Setting up a Global Warming Research Center…in Antarctica by The Humanitarian Blog
Meet Zahir Dossa ’08 (Courses 6 and 15; Nu Delta), who could sell you your own shirt and convince you that he’s going to change the world in the same breath.
One of the most memorable conversations that I’ve had at MIT was also one of the shortest. It went something like this —
“What do you want to do after school?”
“I’m going to set up a global warming research center in Antarctica.”
“Why not solve global warming on the continent that’s going to sink fastest because of it?”
I couldn’t argue with that logic.
Meet Zahir Dossa ’08 (Courses 6 and 15; Nu Delta), who could sell you your own shirt and convince you that he’s going to change the world in the same breath. I’ve never met anyone who has more energy when he claims to be tired than most people have when they claim to be wide awake.
Hailing from Dallas, Texas, Zahir has been passionate about engineering his entire life. In 6th grade, he asked his best friend at the time what the best school in the world was. Without the slightest hesitation, his friend replied, “MIT”: Zahir wanted to come here from that moment on.

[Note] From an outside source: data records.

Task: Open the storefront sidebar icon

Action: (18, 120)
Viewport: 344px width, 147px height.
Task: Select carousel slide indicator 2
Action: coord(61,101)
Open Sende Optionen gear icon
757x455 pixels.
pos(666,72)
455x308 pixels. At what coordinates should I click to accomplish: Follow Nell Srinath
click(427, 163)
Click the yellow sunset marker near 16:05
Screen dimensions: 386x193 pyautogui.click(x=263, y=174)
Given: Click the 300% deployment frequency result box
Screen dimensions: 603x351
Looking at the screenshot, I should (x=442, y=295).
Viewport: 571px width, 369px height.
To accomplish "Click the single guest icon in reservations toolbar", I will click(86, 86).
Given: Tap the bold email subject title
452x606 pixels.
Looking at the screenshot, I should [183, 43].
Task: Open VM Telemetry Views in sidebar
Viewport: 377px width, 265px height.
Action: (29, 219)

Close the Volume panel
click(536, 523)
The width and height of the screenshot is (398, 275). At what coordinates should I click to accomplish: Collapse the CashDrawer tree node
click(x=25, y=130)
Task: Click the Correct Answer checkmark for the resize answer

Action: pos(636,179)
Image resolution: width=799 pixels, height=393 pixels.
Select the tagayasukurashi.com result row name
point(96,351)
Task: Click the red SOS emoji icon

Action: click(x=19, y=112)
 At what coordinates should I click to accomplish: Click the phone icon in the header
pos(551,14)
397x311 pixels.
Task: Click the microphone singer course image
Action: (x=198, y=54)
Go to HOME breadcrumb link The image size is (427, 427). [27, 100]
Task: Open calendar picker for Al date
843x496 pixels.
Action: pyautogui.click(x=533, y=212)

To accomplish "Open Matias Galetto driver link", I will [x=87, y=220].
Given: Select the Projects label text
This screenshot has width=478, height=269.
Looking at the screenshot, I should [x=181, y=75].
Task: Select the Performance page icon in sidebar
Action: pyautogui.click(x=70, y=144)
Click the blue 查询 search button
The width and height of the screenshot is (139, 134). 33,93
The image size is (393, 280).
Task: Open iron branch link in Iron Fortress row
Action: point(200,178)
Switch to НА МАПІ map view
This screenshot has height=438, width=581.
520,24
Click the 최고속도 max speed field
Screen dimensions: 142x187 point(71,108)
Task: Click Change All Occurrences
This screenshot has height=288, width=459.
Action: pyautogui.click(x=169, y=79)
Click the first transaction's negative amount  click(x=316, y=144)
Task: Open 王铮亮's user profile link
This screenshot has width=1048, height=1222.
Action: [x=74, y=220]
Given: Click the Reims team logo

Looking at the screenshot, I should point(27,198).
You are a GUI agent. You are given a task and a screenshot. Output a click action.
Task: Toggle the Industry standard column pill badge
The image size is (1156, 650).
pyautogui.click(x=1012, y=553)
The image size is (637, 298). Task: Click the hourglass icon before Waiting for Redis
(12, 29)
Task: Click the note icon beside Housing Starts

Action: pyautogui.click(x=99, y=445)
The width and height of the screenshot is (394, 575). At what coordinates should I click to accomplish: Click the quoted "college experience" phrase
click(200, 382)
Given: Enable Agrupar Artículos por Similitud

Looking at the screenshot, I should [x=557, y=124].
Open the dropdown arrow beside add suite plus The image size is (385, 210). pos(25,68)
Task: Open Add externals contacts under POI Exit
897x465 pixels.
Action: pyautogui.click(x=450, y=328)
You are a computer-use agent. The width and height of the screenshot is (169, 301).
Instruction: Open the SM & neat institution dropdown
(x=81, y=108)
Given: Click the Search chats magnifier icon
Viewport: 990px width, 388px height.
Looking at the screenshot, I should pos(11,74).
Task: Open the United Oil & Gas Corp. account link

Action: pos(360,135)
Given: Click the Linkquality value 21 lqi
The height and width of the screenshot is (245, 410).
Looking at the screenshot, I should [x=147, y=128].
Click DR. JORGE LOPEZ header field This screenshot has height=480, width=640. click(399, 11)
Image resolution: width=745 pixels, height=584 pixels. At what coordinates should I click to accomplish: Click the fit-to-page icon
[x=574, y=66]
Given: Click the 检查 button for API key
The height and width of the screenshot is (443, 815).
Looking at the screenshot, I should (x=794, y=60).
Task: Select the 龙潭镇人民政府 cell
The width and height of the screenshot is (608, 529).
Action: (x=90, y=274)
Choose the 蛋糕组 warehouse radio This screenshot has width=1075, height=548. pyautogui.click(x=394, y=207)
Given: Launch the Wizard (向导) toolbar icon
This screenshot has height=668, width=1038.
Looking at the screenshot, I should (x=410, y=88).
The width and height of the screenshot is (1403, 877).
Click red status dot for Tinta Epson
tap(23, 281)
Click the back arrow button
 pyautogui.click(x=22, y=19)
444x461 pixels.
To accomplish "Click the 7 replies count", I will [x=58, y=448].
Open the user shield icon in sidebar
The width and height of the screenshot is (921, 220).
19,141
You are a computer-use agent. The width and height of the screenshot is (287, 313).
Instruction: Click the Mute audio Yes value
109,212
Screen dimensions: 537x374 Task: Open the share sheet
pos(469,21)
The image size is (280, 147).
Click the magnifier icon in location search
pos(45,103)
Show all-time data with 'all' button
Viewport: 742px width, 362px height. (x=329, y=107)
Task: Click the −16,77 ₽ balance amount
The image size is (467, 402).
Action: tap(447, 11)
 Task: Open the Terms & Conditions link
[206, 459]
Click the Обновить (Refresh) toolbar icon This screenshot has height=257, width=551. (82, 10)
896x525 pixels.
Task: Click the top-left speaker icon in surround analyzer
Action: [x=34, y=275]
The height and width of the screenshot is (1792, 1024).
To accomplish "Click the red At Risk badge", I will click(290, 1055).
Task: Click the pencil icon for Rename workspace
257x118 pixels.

Over the past three years, he’s established himself as a techie par excellence. His 6.170 team won the award for the best Gizmoball game in Fall 2005, he completed a competitive internship at IBM Extreme Blue, and he spent a summer teaching Java programming in Kenya through the Africa Internet Technology Initiative.
However, he also has the business savvy (and an impeccable sense of style to go with it) to make his ideas happen. Zahir’s currently implementing treadle-powered irrigation pumps in Sudan, where water scarcity is believed to be one of the most important sources of conflict. If his idea proves successful there, as all indicators suggest that it will be, he’ll export his solution to neighboring African countries. He plans to use the profits from his NGO to fuel this expansion and establish a fund for investing in other companies that focus on sustainable development.
But he’s not just exporting his solutions; he’s spreading his passion.
This semester, I’m fortunate enough to be taking his class, “SP.233: Think Tank: Global Solutions.” It brings together students to address some of the world’s most challenging problems. Zahir wants the class teams to convert their solutions into full-fledged business proposals, submit them to various Institute competitions, and ultimately use Public Service Center funding to implement them in various developing countries.
Having seen him conceive and develop numerous ideas over the years, I’ve learned an invaluable lesson: While you can’t plunge ahead without any forethought, you’re never going to get anything done if you never stop thinking.
Don’t be ignorant of the logistical challenges that you’ll encounter, but don’t let the thought of them stop you from developing an amazing idea.
Most importantly, listen neither to those who tell you that nothing will go wrong nor to those who tell you that nothing will go right. Listen to those who challenge you at every step of the way but ultimately believe that your dream can become a reality.
I don’t know what Zahir ultimately hopes to do, if only because he generates so many powerful ideas. Maybe he’ll solve global warming or save Africa or come up with something even more amazing than the Internet. All I know is that our world needs him now more than ever, and that he’ll be ready to answer the call whenever it may come.